Bernoulli Bayesian Sets

class bayessets.BernoulliBayesianSet(dataset, meanfactor=2, alpha=None, beta=None, alphaepsilon=0, betaepsilon=0)

Bayesian Sets assuming an independent Bernoulli distribution. Using the conjugate distribution (Beta), we build an efficient computation model based on a matrix multiplication.

The model needs hyperparameters alpha and beta, but these can be estimated using the mean of each feature. To use this estimation, the meanfactor argument should be set, while alpha and beta should be None.

The alphaepsilon and betaepsilon arguments are used for features with mean (close to) 0 or 1, because they will cause log-of-zero operations.
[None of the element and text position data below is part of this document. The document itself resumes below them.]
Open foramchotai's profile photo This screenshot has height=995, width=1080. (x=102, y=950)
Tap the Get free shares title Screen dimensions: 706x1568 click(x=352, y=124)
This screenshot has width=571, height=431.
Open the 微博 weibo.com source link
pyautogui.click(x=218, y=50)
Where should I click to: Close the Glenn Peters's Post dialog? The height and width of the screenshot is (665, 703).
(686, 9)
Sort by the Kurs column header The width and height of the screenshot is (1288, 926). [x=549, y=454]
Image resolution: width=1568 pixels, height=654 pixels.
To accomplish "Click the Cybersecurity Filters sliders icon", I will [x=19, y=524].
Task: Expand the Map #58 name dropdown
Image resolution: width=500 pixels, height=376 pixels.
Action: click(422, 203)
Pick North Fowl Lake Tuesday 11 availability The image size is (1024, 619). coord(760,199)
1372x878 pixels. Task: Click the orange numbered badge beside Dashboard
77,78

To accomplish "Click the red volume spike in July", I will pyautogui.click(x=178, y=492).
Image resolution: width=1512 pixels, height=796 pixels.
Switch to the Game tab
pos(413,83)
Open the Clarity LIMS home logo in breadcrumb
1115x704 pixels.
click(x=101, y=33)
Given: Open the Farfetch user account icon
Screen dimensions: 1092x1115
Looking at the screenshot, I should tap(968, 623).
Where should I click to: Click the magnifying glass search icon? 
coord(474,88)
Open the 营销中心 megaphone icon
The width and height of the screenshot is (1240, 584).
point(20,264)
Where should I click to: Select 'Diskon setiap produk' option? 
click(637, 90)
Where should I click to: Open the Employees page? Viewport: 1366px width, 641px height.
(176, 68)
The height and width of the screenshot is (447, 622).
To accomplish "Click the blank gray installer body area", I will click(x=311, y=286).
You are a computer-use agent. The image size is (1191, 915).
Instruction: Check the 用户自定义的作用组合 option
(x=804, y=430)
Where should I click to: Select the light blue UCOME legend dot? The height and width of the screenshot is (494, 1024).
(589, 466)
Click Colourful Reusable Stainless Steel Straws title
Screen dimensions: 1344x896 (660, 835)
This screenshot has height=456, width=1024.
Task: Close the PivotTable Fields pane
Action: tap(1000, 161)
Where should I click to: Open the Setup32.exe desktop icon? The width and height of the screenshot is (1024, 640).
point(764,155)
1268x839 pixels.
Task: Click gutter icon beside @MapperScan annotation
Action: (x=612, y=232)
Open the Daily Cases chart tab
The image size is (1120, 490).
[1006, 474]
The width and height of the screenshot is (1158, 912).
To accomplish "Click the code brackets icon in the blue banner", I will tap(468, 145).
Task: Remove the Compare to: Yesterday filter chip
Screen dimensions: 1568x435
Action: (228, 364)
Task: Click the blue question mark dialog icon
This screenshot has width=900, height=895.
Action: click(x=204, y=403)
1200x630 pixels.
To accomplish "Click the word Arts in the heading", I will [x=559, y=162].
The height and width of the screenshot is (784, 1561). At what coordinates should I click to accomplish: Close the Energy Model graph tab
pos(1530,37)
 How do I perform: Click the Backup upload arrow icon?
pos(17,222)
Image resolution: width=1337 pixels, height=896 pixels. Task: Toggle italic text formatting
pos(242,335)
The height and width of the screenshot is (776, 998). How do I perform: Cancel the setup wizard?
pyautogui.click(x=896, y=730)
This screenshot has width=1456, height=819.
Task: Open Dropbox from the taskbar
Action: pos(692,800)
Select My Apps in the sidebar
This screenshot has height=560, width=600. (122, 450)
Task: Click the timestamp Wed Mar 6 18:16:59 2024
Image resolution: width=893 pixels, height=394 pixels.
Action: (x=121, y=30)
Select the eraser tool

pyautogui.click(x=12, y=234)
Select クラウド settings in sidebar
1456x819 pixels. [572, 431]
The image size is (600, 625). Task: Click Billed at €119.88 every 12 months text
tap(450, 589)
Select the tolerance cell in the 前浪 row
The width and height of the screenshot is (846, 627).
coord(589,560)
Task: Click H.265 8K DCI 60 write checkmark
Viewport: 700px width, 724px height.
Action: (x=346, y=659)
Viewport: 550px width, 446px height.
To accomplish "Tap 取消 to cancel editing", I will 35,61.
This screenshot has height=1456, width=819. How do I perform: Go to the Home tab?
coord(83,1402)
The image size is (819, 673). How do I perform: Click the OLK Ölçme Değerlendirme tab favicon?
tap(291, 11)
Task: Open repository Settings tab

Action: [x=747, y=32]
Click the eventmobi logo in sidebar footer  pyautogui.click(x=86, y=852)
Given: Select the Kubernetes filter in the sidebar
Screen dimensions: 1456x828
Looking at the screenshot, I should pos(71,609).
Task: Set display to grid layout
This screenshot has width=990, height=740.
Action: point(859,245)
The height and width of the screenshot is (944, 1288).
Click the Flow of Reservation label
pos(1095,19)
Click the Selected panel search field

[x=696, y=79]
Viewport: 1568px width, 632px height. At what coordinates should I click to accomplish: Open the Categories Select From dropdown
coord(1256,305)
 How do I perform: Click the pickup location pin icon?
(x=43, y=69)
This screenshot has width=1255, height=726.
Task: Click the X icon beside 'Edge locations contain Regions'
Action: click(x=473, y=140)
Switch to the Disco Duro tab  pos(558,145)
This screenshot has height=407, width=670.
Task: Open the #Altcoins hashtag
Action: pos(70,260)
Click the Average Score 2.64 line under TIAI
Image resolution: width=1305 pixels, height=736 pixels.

One option in this case is to look into these features, but if even then the floating-point precision, the epsilon arguments could be used to correct the issue.

compute_query_parameters(query_indices)

Computes the query parameters, rank constant and rank query (called ‘c’ and ‘q’ in the original paper, respectively)

query(query_indices)

Computes the expansion of the seed set given by the argument query_indices

Parameters:query_indices – list of the indices of items in the seed set
Returns:ndarray – the score of each item
query_many(queries)

Computes the expansion of the seed sets given in the argument queries. Multiplies the dataset matrix only once, may be recommended for larger/more dense matrices.

Parameters:queries – list of the query indices
Returns:matrix – the score of each item for each query